**Task to carry out**.
Convert every line of the items below into a numbered list, leaving out blank lines.

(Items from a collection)
* BEGIN *

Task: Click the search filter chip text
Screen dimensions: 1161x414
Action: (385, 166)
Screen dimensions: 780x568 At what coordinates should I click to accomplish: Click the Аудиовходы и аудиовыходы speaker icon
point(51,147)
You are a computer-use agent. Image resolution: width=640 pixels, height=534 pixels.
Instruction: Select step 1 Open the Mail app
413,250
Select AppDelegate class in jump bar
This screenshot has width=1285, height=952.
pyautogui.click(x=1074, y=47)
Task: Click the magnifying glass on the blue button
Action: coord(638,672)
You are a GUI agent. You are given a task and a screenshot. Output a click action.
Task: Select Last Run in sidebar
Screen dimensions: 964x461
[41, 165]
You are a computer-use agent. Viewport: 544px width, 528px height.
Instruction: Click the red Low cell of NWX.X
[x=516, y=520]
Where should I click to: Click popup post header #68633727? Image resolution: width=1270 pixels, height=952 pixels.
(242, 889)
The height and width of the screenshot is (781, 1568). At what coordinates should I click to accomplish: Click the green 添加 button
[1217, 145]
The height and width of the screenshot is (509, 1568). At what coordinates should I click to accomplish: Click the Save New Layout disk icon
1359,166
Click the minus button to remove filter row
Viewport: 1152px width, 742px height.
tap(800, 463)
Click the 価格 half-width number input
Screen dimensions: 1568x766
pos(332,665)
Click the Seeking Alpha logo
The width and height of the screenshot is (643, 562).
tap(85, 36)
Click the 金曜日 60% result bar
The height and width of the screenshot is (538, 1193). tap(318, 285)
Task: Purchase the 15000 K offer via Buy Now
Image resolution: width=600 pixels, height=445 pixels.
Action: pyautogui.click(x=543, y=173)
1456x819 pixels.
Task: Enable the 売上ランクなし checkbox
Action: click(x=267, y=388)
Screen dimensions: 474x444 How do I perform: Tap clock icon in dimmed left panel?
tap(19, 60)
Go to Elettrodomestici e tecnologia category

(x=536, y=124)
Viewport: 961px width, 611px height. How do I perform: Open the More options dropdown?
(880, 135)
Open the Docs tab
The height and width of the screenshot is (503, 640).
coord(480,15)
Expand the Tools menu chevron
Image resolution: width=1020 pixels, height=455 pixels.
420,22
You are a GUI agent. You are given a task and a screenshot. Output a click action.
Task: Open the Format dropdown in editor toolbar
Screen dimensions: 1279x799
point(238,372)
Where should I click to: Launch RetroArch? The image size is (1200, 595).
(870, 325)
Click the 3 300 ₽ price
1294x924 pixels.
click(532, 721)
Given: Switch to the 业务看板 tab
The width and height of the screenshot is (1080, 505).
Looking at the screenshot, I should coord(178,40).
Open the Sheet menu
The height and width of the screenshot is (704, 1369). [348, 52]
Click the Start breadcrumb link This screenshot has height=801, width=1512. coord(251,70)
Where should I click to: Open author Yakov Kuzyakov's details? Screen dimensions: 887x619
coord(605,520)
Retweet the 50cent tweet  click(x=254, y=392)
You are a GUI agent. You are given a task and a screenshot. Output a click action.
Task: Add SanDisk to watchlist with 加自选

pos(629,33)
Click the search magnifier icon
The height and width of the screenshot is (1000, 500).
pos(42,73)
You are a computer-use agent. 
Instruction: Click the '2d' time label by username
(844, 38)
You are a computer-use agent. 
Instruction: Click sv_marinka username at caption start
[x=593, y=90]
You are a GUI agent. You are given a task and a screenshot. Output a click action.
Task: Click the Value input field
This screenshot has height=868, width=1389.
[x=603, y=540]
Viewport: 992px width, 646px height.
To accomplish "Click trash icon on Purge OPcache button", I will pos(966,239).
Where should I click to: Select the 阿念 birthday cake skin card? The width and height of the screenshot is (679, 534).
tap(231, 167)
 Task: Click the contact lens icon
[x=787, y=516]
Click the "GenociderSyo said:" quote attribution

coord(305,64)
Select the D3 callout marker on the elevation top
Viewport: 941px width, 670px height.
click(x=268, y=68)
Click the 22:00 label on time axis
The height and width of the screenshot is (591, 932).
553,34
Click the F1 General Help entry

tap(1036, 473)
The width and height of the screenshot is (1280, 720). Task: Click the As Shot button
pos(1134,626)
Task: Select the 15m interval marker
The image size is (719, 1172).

* END *

**Exercise response**.
1. Task: Click the search filter chip text
2. Screen dimensions: 1161x414
3. Action: (385, 166)
4. Screen dimensions: 780x568 At what coordinates should I click to accomplish: Click the Аудиовходы и аудиовыходы speaker icon
5. point(51,147)
6. You are a computer-use agent. Image resolution: width=640 pixels, height=534 pixels.
7. Instruction: Select step 1 Open the Mail app
8. 413,250
9. Select AppDelegate class in jump bar
10. This screenshot has width=1285, height=952.
11. pyautogui.click(x=1074, y=47)
12. Task: Click the magnifying glass on the blue button
13. Action: coord(638,672)
14. You are a GUI agent. You are given a task and a screenshot. Output a click action.
15. Task: Select Last Run in sidebar
16. Screen dimensions: 964x461
17. [41, 165]
18. You are a computer-use agent. Viewport: 544px width, 528px height.
19. Instruction: Click the red Low cell of NWX.X
20. [x=516, y=520]
21. Where should I click to: Click popup post header #68633727? Image resolution: width=1270 pixels, height=952 pixels.
22. (242, 889)
23. The height and width of the screenshot is (781, 1568). At what coordinates should I click to accomplish: Click the green 添加 button
24. [1217, 145]
25. The height and width of the screenshot is (509, 1568). At what coordinates should I click to accomplish: Click the Save New Layout disk icon
26. 1359,166
27. Click the minus button to remove filter row
28. Viewport: 1152px width, 742px height.
29. tap(800, 463)
30. Click the 価格 half-width number input
31. Screen dimensions: 1568x766
32. pos(332,665)
33. Click the Seeking Alpha logo
34. The width and height of the screenshot is (643, 562).
35. tap(85, 36)
36. Click the 金曜日 60% result bar
37. The height and width of the screenshot is (538, 1193). tap(318, 285)
38. Task: Purchase the 15000 K offer via Buy Now
39. Image resolution: width=600 pixels, height=445 pixels.
40. Action: pyautogui.click(x=543, y=173)
41. 1456x819 pixels.
42. Task: Enable the 売上ランクなし checkbox
43. Action: click(x=267, y=388)
44. Screen dimensions: 474x444 How do I perform: Tap clock icon in dimmed left panel?
45. tap(19, 60)
46. Go to Elettrodomestici e tecnologia category
47. (x=536, y=124)
48. Viewport: 961px width, 611px height. How do I perform: Open the More options dropdown?
49. (880, 135)
50. Open the Docs tab
51. The height and width of the screenshot is (503, 640).
52. coord(480,15)
53. Expand the Tools menu chevron
54. Image resolution: width=1020 pixels, height=455 pixels.
55. 420,22
56. You are a GUI agent. You are given a task and a screenshot. Output a click action.
57. Task: Open the Format dropdown in editor toolbar
58. Screen dimensions: 1279x799
59. point(238,372)
60. Where should I click to: Launch RetroArch? The image size is (1200, 595).
61. (870, 325)
62. Click the 3 300 ₽ price
63. 1294x924 pixels.
64. click(532, 721)
65. Given: Switch to the 业务看板 tab
66. The width and height of the screenshot is (1080, 505).
67. Looking at the screenshot, I should coord(178,40).
68. Open the Sheet menu
69. The height and width of the screenshot is (704, 1369). [348, 52]
70. Click the Start breadcrumb link This screenshot has height=801, width=1512. coord(251,70)
71. Where should I click to: Open author Yakov Kuzyakov's details? Screen dimensions: 887x619
72. coord(605,520)
73. Retweet the 50cent tweet  click(x=254, y=392)
74. You are a GUI agent. You are given a task and a screenshot. Output a click action.
75. Task: Add SanDisk to watchlist with 加自选
76. pos(629,33)
77. Click the search magnifier icon
78. The height and width of the screenshot is (1000, 500).
79. pos(42,73)
80. You are a computer-use agent. 
81. Instruction: Click the '2d' time label by username
82. (844, 38)
83. You are a computer-use agent. 
84. Instruction: Click sv_marinka username at caption start
85. [x=593, y=90]
86. You are a GUI agent. You are given a task and a screenshot. Output a click action.
87. Task: Click the Value input field
88. This screenshot has height=868, width=1389.
89. [x=603, y=540]
90. Viewport: 992px width, 646px height.
91. To accomplish "Click trash icon on Purge OPcache button", I will pos(966,239).
92. Where should I click to: Select the 阿念 birthday cake skin card? The width and height of the screenshot is (679, 534).
93. tap(231, 167)
94.  Task: Click the contact lens icon
95. [x=787, y=516]
96. Click the "GenociderSyo said:" quote attribution
97. coord(305,64)
98. Select the D3 callout marker on the elevation top
99. Viewport: 941px width, 670px height.
100. click(x=268, y=68)
101. Click the 22:00 label on time axis
102. The height and width of the screenshot is (591, 932).
103. 553,34
104. Click the F1 General Help entry
105. tap(1036, 473)
106. The width and height of the screenshot is (1280, 720). Task: Click the As Shot button
107. pos(1134,626)
108. Task: Select the 15m interval marker
109. The image size is (719, 1172).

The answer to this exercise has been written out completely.